Se per molti ‘dj set’ significa solamente (s)ballare e divertirsi, e la maggior parte dei dj produce musica seguendo questo presupposto, certamente di Crono non si può dire la stessa cosa. Lo si capisce immediatamente, a partire dall’apertura di alcune sue esibizioni realizzata diffondendo una poesia recitata da Ferretti (CSI): “Si tratta di una poesia scritta da un poeta jugoslavo sulla guerra che ha dilaniato il suo paese. Mi piace quel testo perché racconta la tenebra di quella guerra specifica e della guerra in generale, ma non solo. Descrive uno scenario distopico, un futuro inquietante, un pericolo imminente non necessariamente legato ad un conflitto. La mia musica però non è solo tenebra. Voglio dire: uso spesso quella poesia perché descrive un’umanità stupida, cattiva e suicida come premessa dalla quale iniziare il mio set che è narrazione, pensato per toccare le corde dell’animo umano che non siano solo buio e nebbia. Anzi, gli arpeggi portano su, staccano dal corpo, la metafora del sogno come unica alternativa alle lacrime ed alla sofferenza del corpo, della realtà; il concetto della catarsi. Credo nel ballo come ultima forma di liberazione nella società contemporanea. Perché sia completo, perché il rito funzioni ogni componente deve essere al suo posto, il set deve essere impeccabile per gusto e tecnica. E’ quello che ho tentato di fare, è quello che cerco ogni volta che metto i dischi. Iniziare un set con una poesia è funzionale a tutto questo, espediente usato per parlare non solo al corpo dello spettatore, ma anche alla sua testa e al suo spirito, nel caso ne fosse fornito”.

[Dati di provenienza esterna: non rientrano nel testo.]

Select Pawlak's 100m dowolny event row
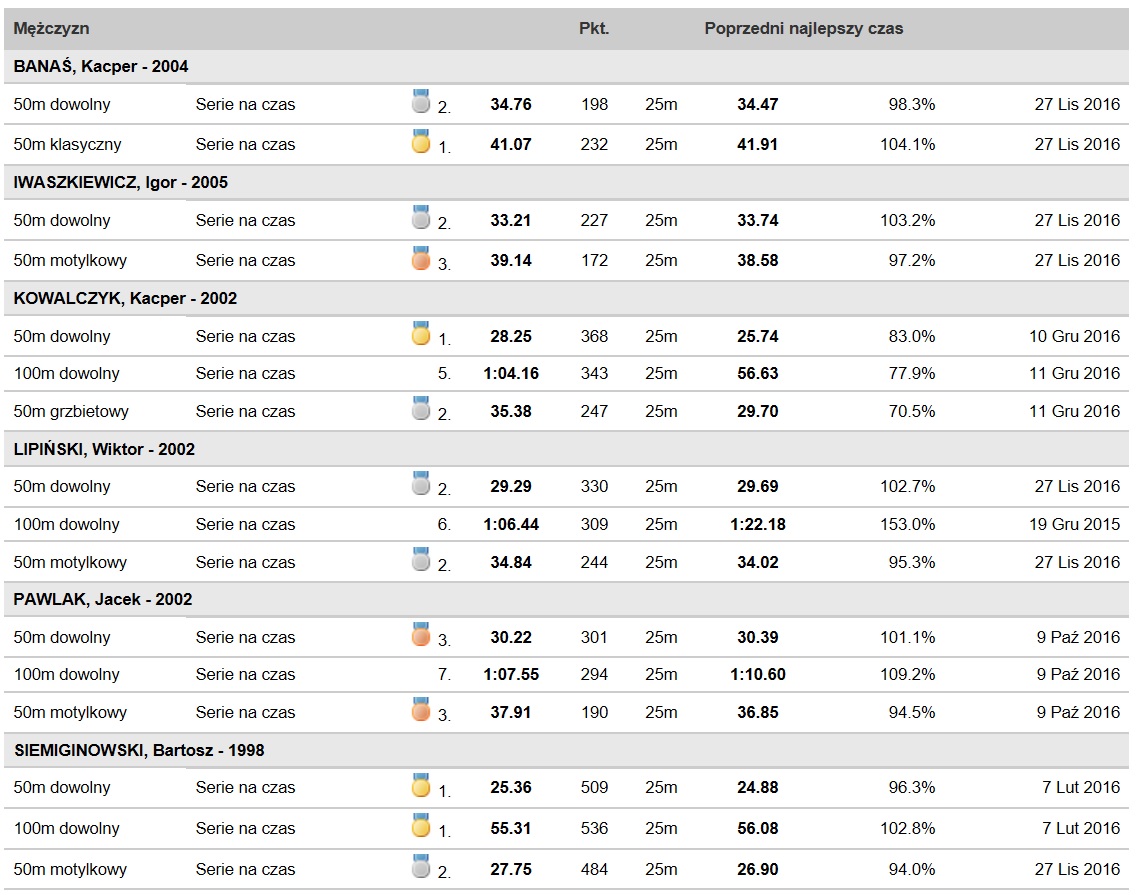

L’EP sopra citato, porta il marchio dell’etichetta tedesca Kompakt Records, e ha permesso a Crono di esibirsi in molte location situate in giro per il vecchio continente. Esistono però anche molte difficoltà per chi sceglie questa tipologia di musica, e il problema principale è l’arretratezza dell’Italia per quanto riguarda il settore sperimentale ed elettronico, come Crono stesso spiega: “Il fatto che un italiano debba uscire su una label tedesca la dice lunga sul deserto che è l’Italia per quello che riguarda l’elettronica intelligente. Condizione consona di un paese provinciale, i cui unici tassi in salita sono quelli dell’ignoranza pro capite. Chi produce e segue questo tipo di elettronica in Italia sono minoranze coraggiose e marginali. La percezione popolare della musica da club è quella cafona descritta dall’ultimo Sorrentino (il film ‘La grande bellezza”, ndr): primati che ballano hit radiofoniche con il cocktail verso il cielo”.

La situazione descritta da Crono pone alla nostra attenzione una scena elettronica lobotomizzata, desertica e per niente recettiva (da parte di pubblico e protagonisti diretti): la strada per chi volesse intraprendere questo arduo percorso con intenti simili è dunque quasi impossibile da percorrere, almeno per quanto riguarda il nostro paese.
Attualmente il dj sta lavorando in studio al suo prossimo EP, per tornare a vederlo dietro alla consolle quindi dovremo attendere la fine dell’estate in corso.